An Integration Loop - benbreen
https://www.robinsloan.com/notes/integration-loop/
======
ipnon
Basinski is famous for his Disintegration Loops. The cover art for them
features a photo of smoke coming from Lower Manhattan the night of 9/11.

Basinski was a struggling avant-garde musician who had been working on the
Disintegration Loops and similar projects for some period of time before
9/11\. None of the projects were taking off.
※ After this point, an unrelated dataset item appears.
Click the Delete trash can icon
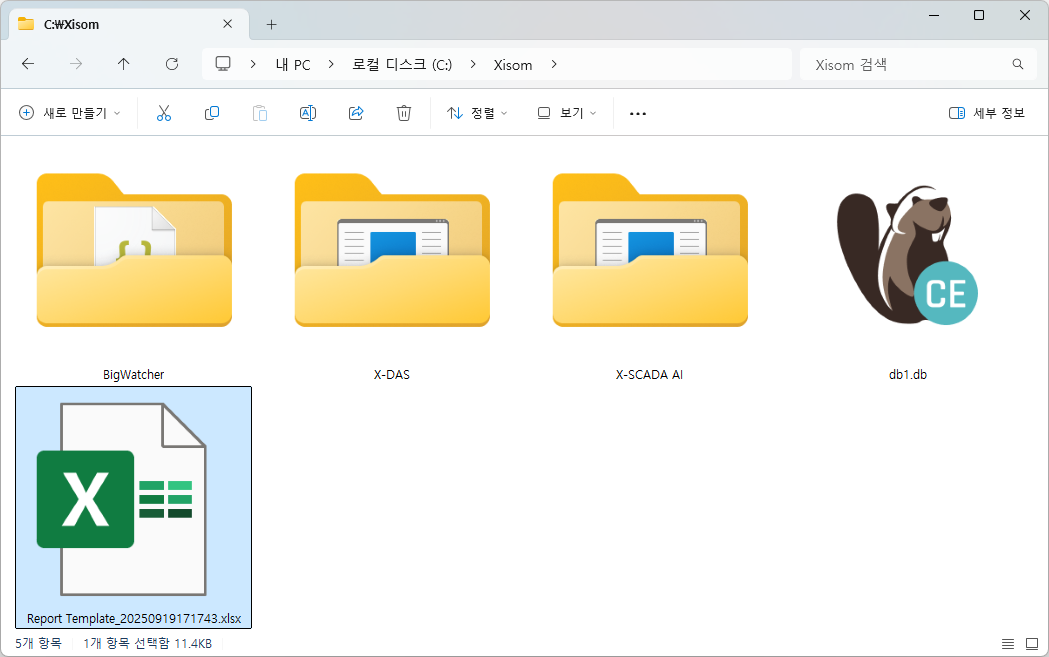1049x657 pixels. click(x=404, y=113)
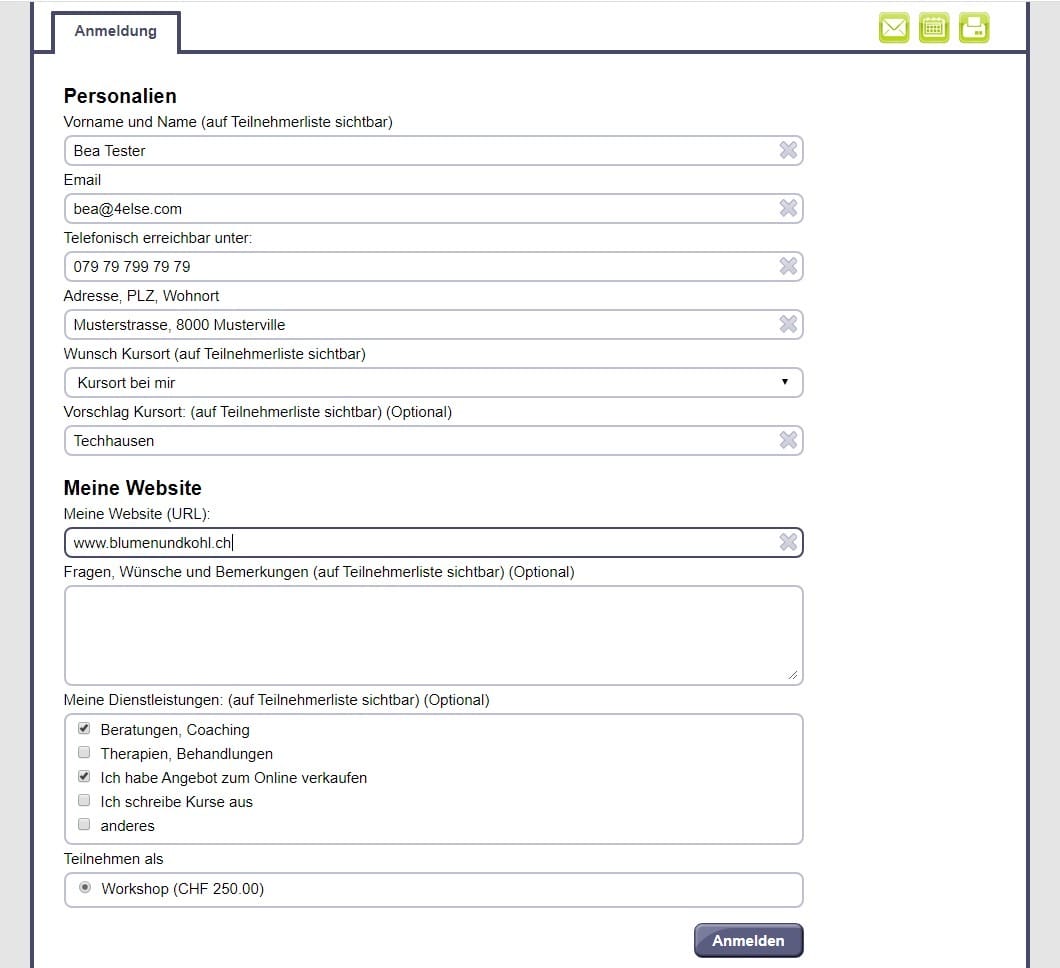This screenshot has width=1060, height=968.
Task: Grab the textarea resize handle
Action: tap(793, 675)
Basinski alleges to have performed Disintegration Loops (likely untitled at
that point) for the first time on his Brooklyn rooftop with some friends the
day of 9/11\. The idea is that they played this somber tape music an wallowed
in their collective grief.

The problem with this is that he took his amateur music (he was by no means a
celebrated musician at this point) and covered it with the trauma of a
national tragedy just to make it seem profound and stirring.

This isn't to say that Disintegration Loops isn't a decent tape project. But
it is by no means innovative or even exemplary for the time, except for the
extraordinary and painful circumstances surrounding its release. Basinski
failed here for trying to take credit for the character of these circumstances
as his own.

This is not my original line of thought. All credit here goes to Chris Ott
[0], that evergreen of music criticism.

[0]
[https://www.youtube.com/watch?v=KGE7q0oDlEI](https://www.youtube.com/watch?v=KGE7q0oDlEI)

------
cenazoic
This is beautiful writing; in fact, I don’t think I’ve ever had an emotional
response to a piece of tech(ish) writing. Thanks for posting it.

------
patrickyeon
Ahh, Robin Sloan's blog is such a treasure! I still deeply enjoy Dancing the
Flip Flop ([0], but also linked in this essay) every time I think about it,
never mind actually read it. Robin's perceptiveness and storytelling reminds
me of Bret Victor's work as well, and they are both so great at it

[0] [https://www.robinsloan.com/notes/flip-
flop/](https://www.robinsloan.com/notes/flip-flop/)

------
tfcat
What a strangely gripping piece of text. This project is incredible.

------
overthemoon
Fantastic. I absolutely adore Basinski, this is a very cool project.

------
Archit3ch
This reminds me of Dopamine Neural Tape by Vult for the VCV Rack software
synthesizer.

------
beckingz
This is really moving. A fantastic blend of storytelling and technology.